Instructions for the task: What follows is a set of entries. Repeat them exactly, but not their pictures.

Screenshot grounding data:
---------------
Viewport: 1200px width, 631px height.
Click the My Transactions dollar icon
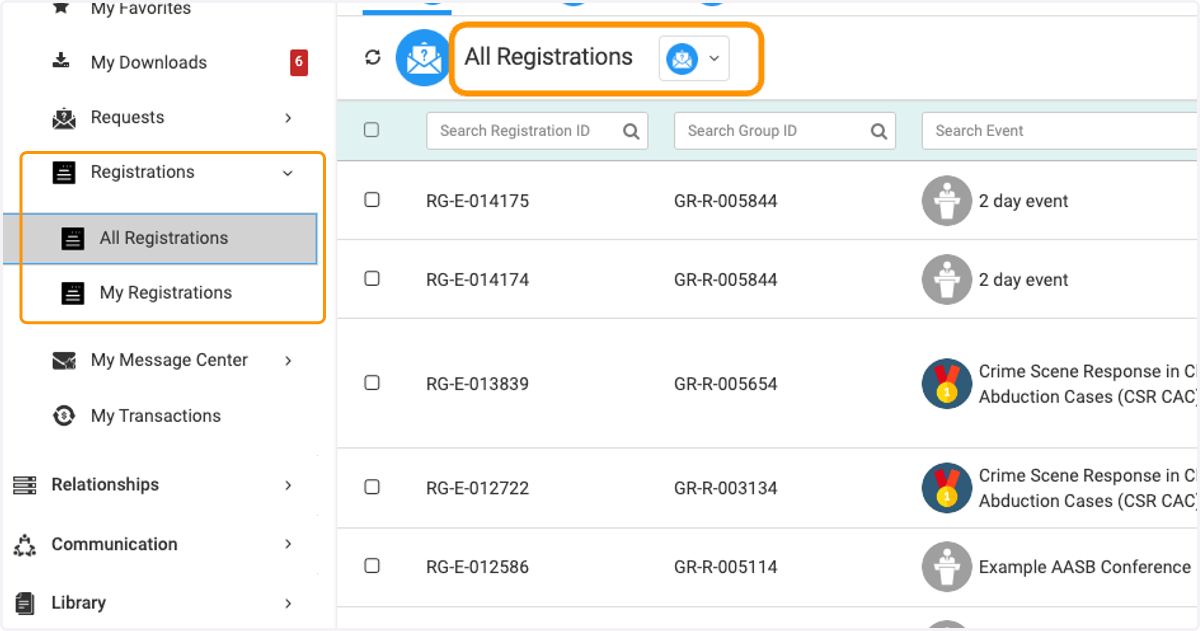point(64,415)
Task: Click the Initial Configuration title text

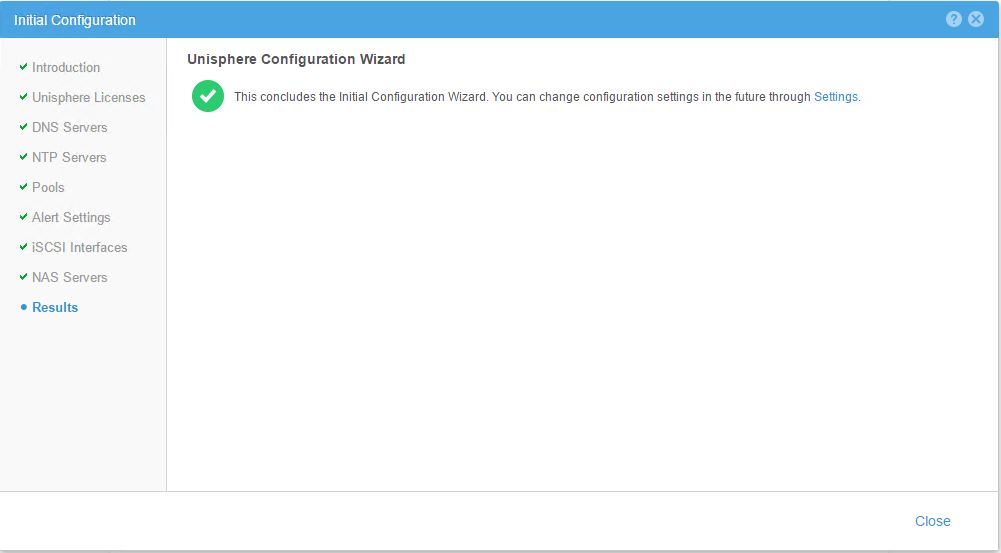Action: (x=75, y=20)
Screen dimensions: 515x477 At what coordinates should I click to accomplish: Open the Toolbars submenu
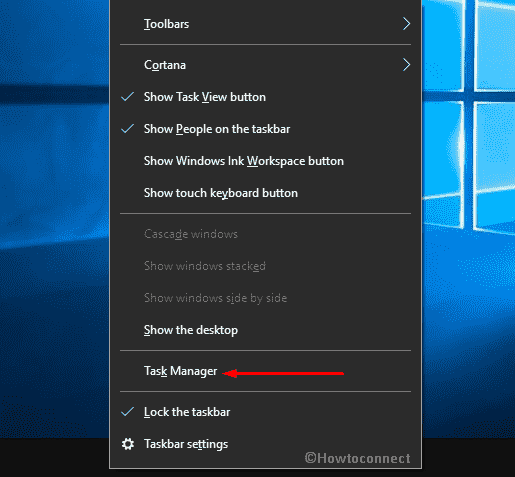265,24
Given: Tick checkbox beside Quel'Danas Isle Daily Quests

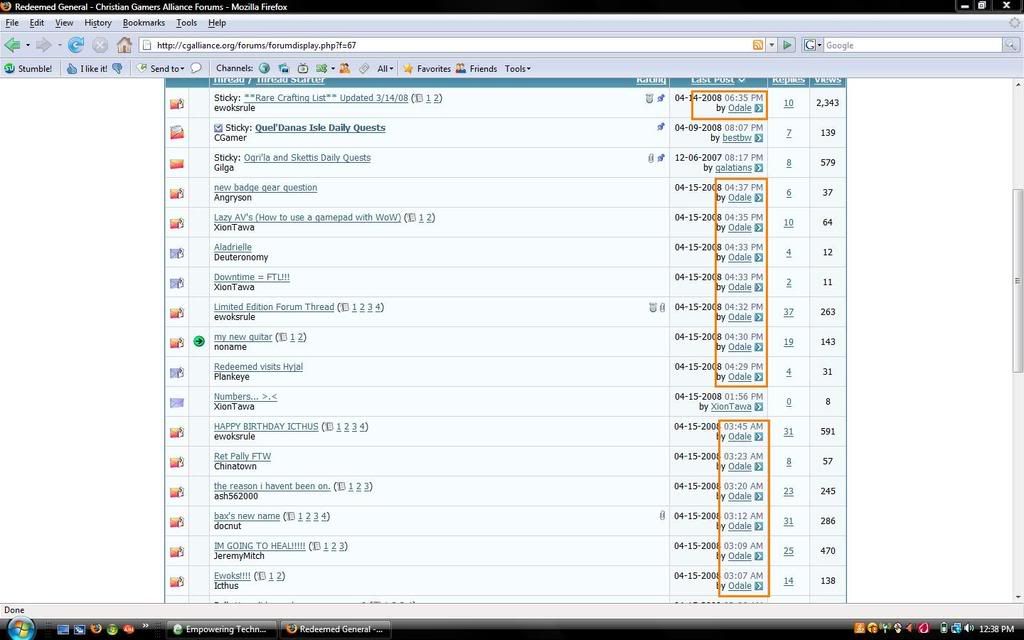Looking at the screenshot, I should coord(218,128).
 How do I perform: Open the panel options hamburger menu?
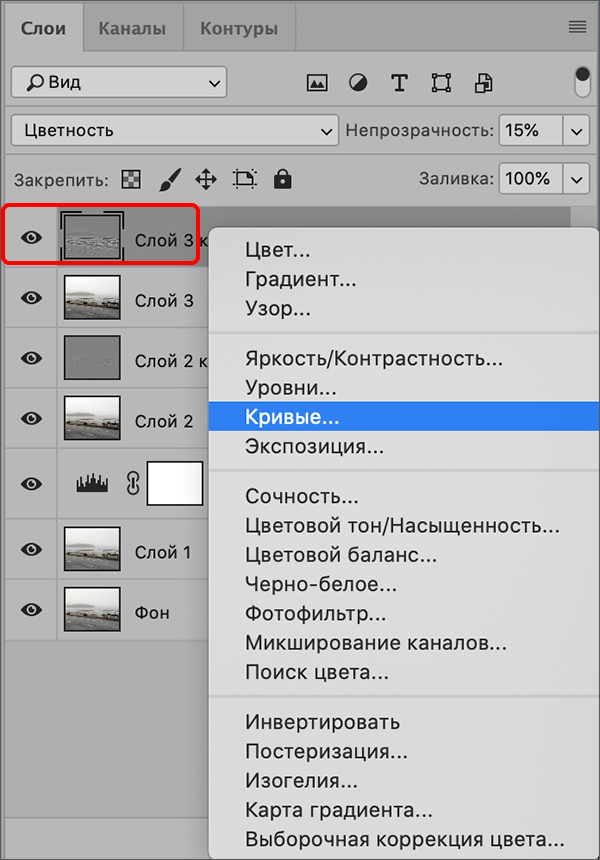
---------------
The completed task:
Viewport: 1200px width, 631px height.
Click the My Transactions dollar icon
point(64,415)
Task: Click the Initial Configuration title text

Action: (x=75, y=20)
Screen dimensions: 515x477 At what coordinates should I click to accomplish: Open the Toolbars submenu
265,24
Given: Tick checkbox beside Quel'Danas Isle Daily Quests

Looking at the screenshot, I should coord(218,128).
 How do I perform: Open the panel options hamburger menu?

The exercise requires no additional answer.